What number of lines in the entries hold the string "computer"? Answer with it alone.

- **Supplied data**
• • • •
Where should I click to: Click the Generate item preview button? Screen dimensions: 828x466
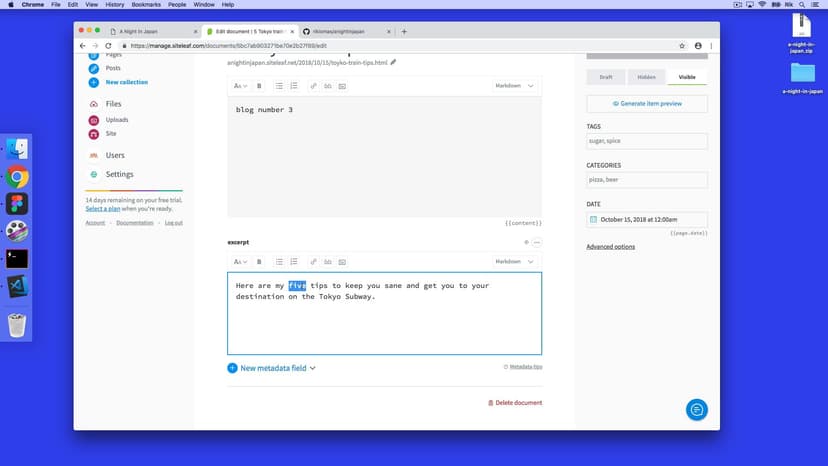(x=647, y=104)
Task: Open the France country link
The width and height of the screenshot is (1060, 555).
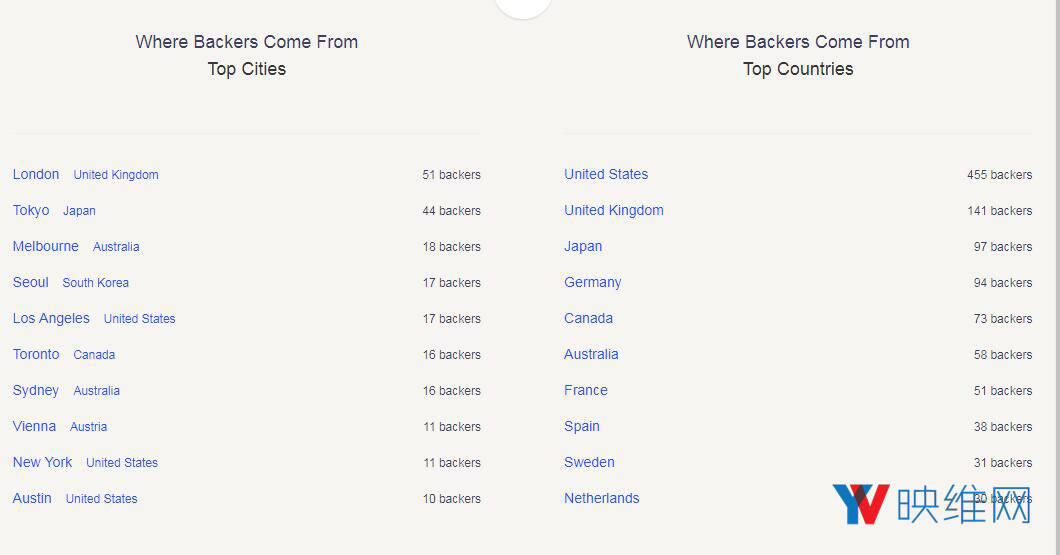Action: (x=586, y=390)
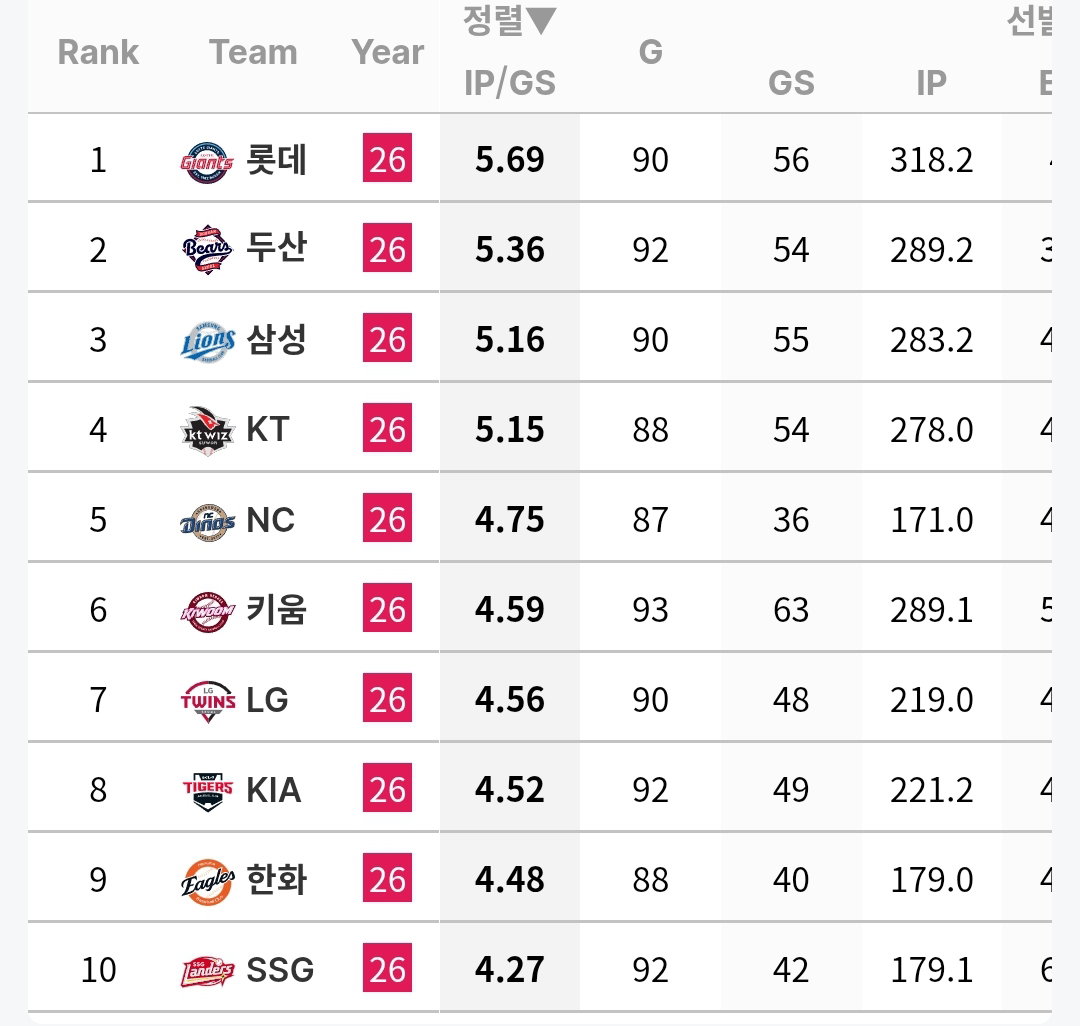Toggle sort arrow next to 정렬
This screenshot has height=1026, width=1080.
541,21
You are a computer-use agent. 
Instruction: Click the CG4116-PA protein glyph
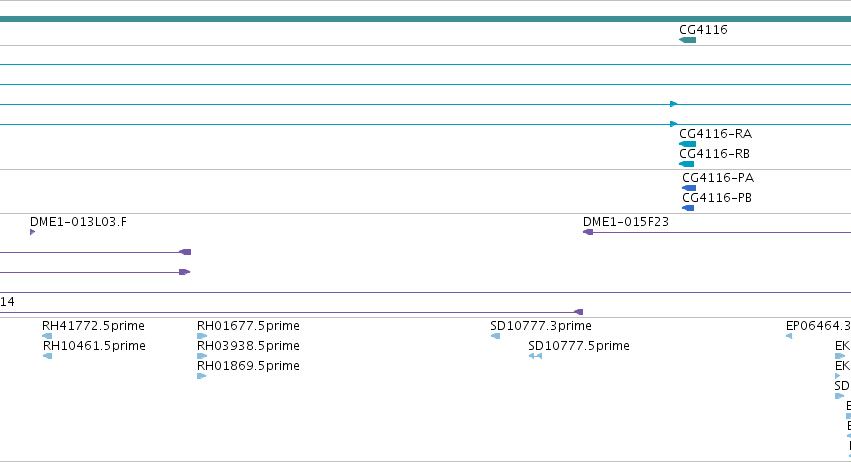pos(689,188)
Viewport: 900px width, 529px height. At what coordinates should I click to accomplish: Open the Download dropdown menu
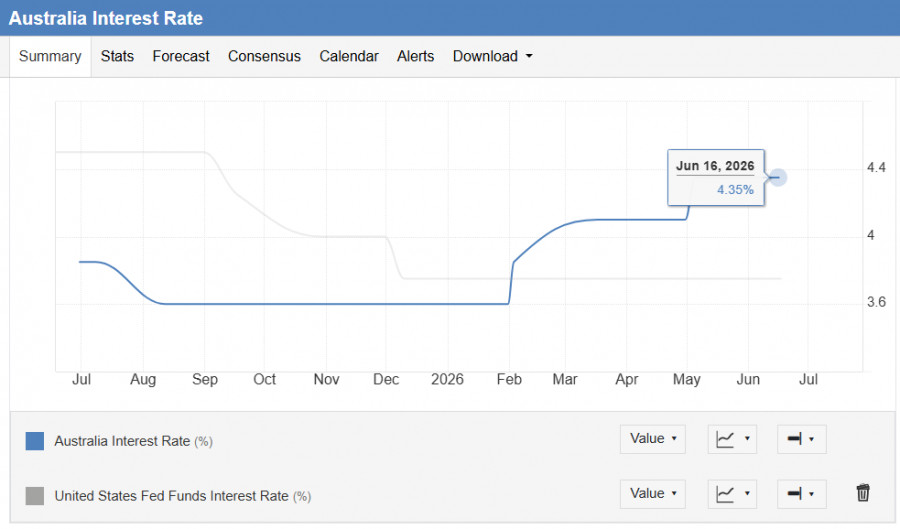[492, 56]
• • • •
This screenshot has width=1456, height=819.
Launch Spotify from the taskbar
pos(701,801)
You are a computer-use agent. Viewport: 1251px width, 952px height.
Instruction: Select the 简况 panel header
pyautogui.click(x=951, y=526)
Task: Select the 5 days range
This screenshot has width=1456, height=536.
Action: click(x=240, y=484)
• • • •
- **Result**
2